Personal information
- Full name: Richard Silcock
- Born: c. 1878 Wigan district, England
- Died: 10 June 1936 (aged 58) Wigan, England

Playing information
- Position: Forward
Club
| Years | Team | Pld | T | G | FG | P |
| 1903–06 | Leigh | 80 | 2 | 0 | 0 | 6 |
| 1907–19 | Wigan | 241 | 17 | 0 | 0 | 51 |
|  | Total | 321 | 19 | 0 | 0 | 57 |
Representative
| Years | Team | Pld | T | G | FG | P |
| 1906 | England | 1 | 0 | 0 | 0 | 0 |
| 1909 | Great Britain | 1 | 0 | 0 | 0 | 0 |

Coaching information
Club
| Years | Team | Gms | W | D | L | W% |
| 1929–30 | Castleford | 39 | 11 | 2 | 26 | 28 |
- Source:

= Dick Silcock =

English rugby league player and coach (1878–1936)

Richard Silcock (c. 1878 – 10 June 1936) was an English professional rugby league footballer who played in the 1900s and 1910s, and coached in the 1920s and 1930s.
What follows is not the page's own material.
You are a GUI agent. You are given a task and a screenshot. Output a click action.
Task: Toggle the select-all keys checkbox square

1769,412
He played at representative level for Great Britain and England, and at club level for Leigh and Wigan, as a forward, and coached at club level for Castleford.

==Background==
Silcock's birth was registered in Wigan district, Lancashire, England, and he died in Wigan, Lancashire, England in 1936, aged 58.

==Playing career==
===Championship final appearance===
Silcock played as a forward in Wigan's 7–3 victory over Oldham in the Championship Final during the 1908–09 season at The Willows, Salford on Saturday 1 May 1909.

===County Cup Final appearances===
Silcock played as a forward in Wigan's 10–9 victory over Oldham in the 1908–09 Lancashire Cup Final during the 1908–09 season at Wheater's Field, Broughton, on Saturday 19 December 1908, played as a forward in the 22–5 victory over Leigh in the 1909–10 Lancashire Cup Final during the 1909–10 season at Wheater's Field, Broughton, on Saturday 27 November 1909, and played as a forward in the 21–5 victory over Rochdale Hornets in the 1912–13 Lancashire Cup Final during the 1912–13 season at Weaste, Salford, on Wednesday 11 December 1912.
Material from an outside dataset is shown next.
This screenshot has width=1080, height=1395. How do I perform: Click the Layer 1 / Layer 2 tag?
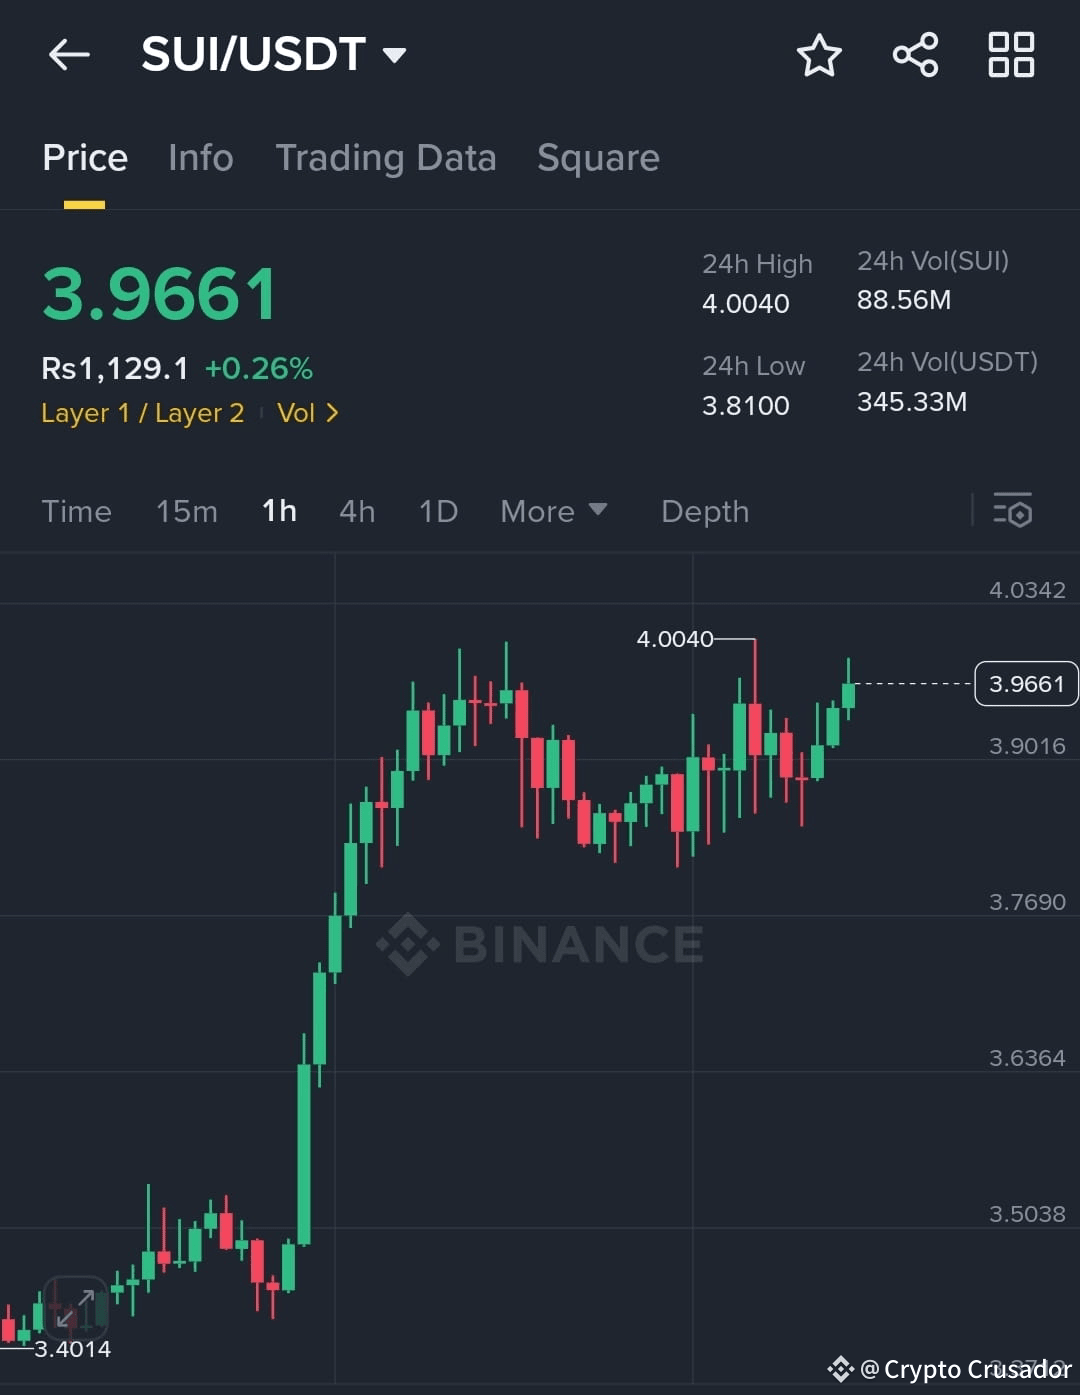142,413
===International honours===
Silcock won a cap for England while at Leigh in 1906 against Other Nationalities, and won a cap for Great Britain while at Wigan in 1909 against Australia.

==Coaching career==
Silcock was the coach of Castleford, his first game in charge was on 31 August 1929, and his last game in charge was on 22 April 1930.